0 posted 1999-10-05 12:45 PM


character, to few, complememts
it's all left over
who needs supplements
of hypocrisy, you're so full
and ignorant comments
my how dull
am i allowed to speak to you
or am i the open ear
do what i'm told to do
i give up on everything i guess
but what's the use
of being always second best
i hope that images of your fallacy
will sustain you
don't turn to me

© Copyright 1999 roxane - All Rights Reserved
Trevor
Senior Member
since 1999-08-12
Posts 700
Canada
1 posted 1999-10-05 01:44 AM


Here's my suggestions on the poem.

"character, to few, complememts"
spelling errot on "compliments"

"it's all left over"
Perhaps consider omitting "left"

"who needs supplements
of hypocrisy, you're so full"
Good two lines but consider breaking apart the second on at the comma. I like the abrupt and direct feel to this poem and I think breaking the line might add to it.

"and ignorant comments
my how dull"
I'd consider omitting "my how dull", doesn't really do much for the poem.

"am i allowed to speak to you
or am i the open ear"
Consider deleting "to you" on the first line...seems unnecessary, we already know you are speaking about/to someone.

"do what i'm told to do"
Perhaps think about getting rid of the "to do"...seems unnecessary as well.

"i give up on everything i guess"
Maybe if you were to leave out the "i guess" it would add more impact to that statement.

"but what's the use
of being always second best"
Perhaps consider chopping (I'm running out of words to say omit) out "always".
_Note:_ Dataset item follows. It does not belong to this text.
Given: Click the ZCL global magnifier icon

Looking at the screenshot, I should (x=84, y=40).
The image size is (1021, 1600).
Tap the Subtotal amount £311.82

"i hope that images of your fallacy
will sustain you
don't turn to me"
Nice strong ending. I usually am not a big fan of this type of poem but I can honestly say I enjoyed this one. I think if you were to trim the fat it might enhance the abrupt, direct texture of the poem. Anyways thanks for the read and take care,
Trevor


------------------
It is not a writer's job to use quotes but rather to make them....I said that, a few times and just now again.

merlynh
Member
since 1999-09-26
Posts 411
deer park, wa
2 posted 1999-10-09 12:43 PM


Sounds like my wife talking when I've been a jerk. How odd. Have faith at least you aren't afraid to express yourself. It's a good start.

Merlyn

rachana.s
Member
since 1999-09-16
Posts 55
madras,tamil nadu,India
3 posted 1999-10-09 03:57 AM


Once I was nearly involved with a perfect low life being. when we broke up, this was exactly what was on my mind. I'm only sorry I could not tell him the same the way it is written here. May be I'll send him a copy of this.

But this one would be wasted on him. He would not understand.

Simple and straight. I like it. (Sorry Roxane. I could not resist that one :-))

rachi

[This message has been edited by rachana.s (edited 10-09-1999).]